Overall, based on all of these factors, the Court of Appeal concluded:
48 For all of these reasons, I conclude that Dr. Lyons’ non-competition clause is unenforceable. His legitimate interest in protecting his own referring dentists and patients could have been protected by a non-solicitation clause. An established professional person or firm — be it in the field of dentistry, medicine, engineering, architecture, law or other professions — will constantly seek to recruit entry-level associates to the practice. Such recruitment is good for the established person or firm and for the young associate.
In some situations, however, a non-solicitation clause will not suffice. Take the case of Elsey v. J.G. Collins Insurance Agencies Ltd.,  2 S.C.R. 916. There, the Supreme Court of Canada was faced with the issue of whether an insurance agent had violated a non-compete clause in an employment contract with his former employee. The clause provided that the employee would not directly or indirectly engage in the business of a general insurance agent within the defined area for a period of 5 years after any termination of his employment as manager. The employee worked a number of years for the employer.
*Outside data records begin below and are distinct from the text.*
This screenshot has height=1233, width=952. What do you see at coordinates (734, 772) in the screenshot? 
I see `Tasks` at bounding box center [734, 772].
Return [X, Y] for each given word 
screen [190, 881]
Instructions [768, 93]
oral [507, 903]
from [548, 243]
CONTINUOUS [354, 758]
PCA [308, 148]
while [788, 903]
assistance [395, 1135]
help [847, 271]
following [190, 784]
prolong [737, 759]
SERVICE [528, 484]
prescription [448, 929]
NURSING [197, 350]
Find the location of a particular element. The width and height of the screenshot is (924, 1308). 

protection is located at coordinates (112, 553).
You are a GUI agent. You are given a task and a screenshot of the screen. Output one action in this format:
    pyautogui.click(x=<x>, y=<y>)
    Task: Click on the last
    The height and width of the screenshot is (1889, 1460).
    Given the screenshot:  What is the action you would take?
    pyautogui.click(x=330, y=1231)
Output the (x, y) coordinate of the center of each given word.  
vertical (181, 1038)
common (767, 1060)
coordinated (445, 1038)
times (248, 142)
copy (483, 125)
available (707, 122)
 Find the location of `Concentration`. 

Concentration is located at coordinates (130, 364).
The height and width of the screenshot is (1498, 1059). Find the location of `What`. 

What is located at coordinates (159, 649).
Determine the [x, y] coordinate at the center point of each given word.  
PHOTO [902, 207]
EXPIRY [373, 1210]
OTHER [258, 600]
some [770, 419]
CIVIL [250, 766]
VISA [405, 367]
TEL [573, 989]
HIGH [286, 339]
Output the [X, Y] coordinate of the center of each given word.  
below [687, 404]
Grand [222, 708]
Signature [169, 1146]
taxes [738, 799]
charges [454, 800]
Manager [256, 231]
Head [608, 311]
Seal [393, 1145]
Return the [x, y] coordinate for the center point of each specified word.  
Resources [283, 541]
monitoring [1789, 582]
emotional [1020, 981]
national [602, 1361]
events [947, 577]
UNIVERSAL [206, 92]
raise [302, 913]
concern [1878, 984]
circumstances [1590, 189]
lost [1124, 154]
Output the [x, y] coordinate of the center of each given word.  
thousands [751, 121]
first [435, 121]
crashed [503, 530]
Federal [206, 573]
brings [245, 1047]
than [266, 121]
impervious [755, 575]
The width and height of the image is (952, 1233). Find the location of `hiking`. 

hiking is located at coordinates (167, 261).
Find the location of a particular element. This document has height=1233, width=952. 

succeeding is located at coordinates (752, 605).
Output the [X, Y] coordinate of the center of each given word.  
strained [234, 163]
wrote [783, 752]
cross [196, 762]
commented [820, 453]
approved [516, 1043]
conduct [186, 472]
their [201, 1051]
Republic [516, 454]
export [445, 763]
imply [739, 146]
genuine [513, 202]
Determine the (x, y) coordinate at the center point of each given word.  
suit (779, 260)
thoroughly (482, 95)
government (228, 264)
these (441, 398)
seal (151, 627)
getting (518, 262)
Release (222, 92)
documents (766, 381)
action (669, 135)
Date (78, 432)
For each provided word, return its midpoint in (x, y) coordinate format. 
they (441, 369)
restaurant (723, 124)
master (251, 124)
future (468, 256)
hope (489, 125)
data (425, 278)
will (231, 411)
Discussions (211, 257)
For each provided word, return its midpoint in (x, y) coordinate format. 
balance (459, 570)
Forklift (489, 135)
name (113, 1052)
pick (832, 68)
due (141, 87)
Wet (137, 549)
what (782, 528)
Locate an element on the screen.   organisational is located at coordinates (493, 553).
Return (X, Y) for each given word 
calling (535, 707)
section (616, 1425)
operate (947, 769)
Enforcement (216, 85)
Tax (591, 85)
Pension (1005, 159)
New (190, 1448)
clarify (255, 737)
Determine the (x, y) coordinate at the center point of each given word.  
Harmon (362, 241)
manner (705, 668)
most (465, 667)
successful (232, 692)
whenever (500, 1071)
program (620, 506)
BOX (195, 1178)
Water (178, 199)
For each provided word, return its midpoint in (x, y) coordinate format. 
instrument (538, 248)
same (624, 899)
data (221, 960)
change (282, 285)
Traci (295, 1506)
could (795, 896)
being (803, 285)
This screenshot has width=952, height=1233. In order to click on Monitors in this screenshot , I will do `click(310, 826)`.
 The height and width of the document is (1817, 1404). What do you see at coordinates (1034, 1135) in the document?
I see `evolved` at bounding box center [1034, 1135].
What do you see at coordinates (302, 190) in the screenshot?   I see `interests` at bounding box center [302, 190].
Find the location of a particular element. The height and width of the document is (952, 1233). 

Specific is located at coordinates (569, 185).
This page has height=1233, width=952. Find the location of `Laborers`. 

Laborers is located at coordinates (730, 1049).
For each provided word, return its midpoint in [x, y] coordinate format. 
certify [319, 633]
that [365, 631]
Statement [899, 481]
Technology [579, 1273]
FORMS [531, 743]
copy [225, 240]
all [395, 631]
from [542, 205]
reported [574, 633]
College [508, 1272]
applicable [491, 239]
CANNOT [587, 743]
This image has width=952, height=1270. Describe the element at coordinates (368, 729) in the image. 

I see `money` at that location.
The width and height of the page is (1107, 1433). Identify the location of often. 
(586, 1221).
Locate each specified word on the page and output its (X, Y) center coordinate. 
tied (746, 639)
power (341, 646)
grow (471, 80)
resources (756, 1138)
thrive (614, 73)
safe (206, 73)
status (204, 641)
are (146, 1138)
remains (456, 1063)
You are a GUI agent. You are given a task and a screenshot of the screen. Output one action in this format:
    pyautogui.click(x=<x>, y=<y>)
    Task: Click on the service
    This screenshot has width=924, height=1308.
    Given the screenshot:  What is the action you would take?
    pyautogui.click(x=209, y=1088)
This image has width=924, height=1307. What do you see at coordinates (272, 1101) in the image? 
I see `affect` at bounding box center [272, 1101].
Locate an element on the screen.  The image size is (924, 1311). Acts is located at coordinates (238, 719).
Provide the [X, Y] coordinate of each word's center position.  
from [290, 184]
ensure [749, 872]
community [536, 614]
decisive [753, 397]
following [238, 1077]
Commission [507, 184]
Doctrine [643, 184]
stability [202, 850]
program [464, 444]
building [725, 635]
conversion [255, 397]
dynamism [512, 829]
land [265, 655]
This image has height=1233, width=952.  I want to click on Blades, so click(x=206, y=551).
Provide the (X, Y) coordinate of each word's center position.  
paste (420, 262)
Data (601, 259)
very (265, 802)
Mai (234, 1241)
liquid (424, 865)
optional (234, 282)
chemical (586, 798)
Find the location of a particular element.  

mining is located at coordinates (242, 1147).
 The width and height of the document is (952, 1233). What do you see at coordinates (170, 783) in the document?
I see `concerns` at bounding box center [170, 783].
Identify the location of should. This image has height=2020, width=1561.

During that time, he dealt with customers, gained knowledge of the insurable assets, financial credit, likes and dislikes and idiosyncrasies of each customer, in a recurring and confidential relationship. Then, one day, the employee left and started his own general insurance agency. He took three employees with him. He advertised, and his former employer’s clients left to become his clients. The Court found that the non-compete clause was reasonable in duration, geographic scope and in light of the public interest. But would a simple non-solicitation clause have sufficed instead of a general non-compete? The Court didn’t think it would have been enough: where the employee has acquired a close personal acquaintance with the customers of the business, a covenant which prevents the employee from establishing his own business may be justified as opposed to a covenant which merely prohibits the solicitation of former clients by the employee. A non-solicitation covenant would not have been adequate to protect the plaintiff’s proprietary interest in its clients in this case. For these reasons, the Court found the non-compete enforceable and the employee liable for its breach.
Reasonableness as to Public Interest
The final element of reasonableness has to do with the public interest: is there an overriding interest (e.g. free trade, competition, etc.) that would make a non-compete or non-solicitation clause unreasonable and therefore unenforceable? If, for example, there was insufficient labour or a shortage of competition in a particular industry, a non-compete or non-solicitation clause may be unreasonable. Using a non-compete clause to systematically eliminate competition will also be unreasonable.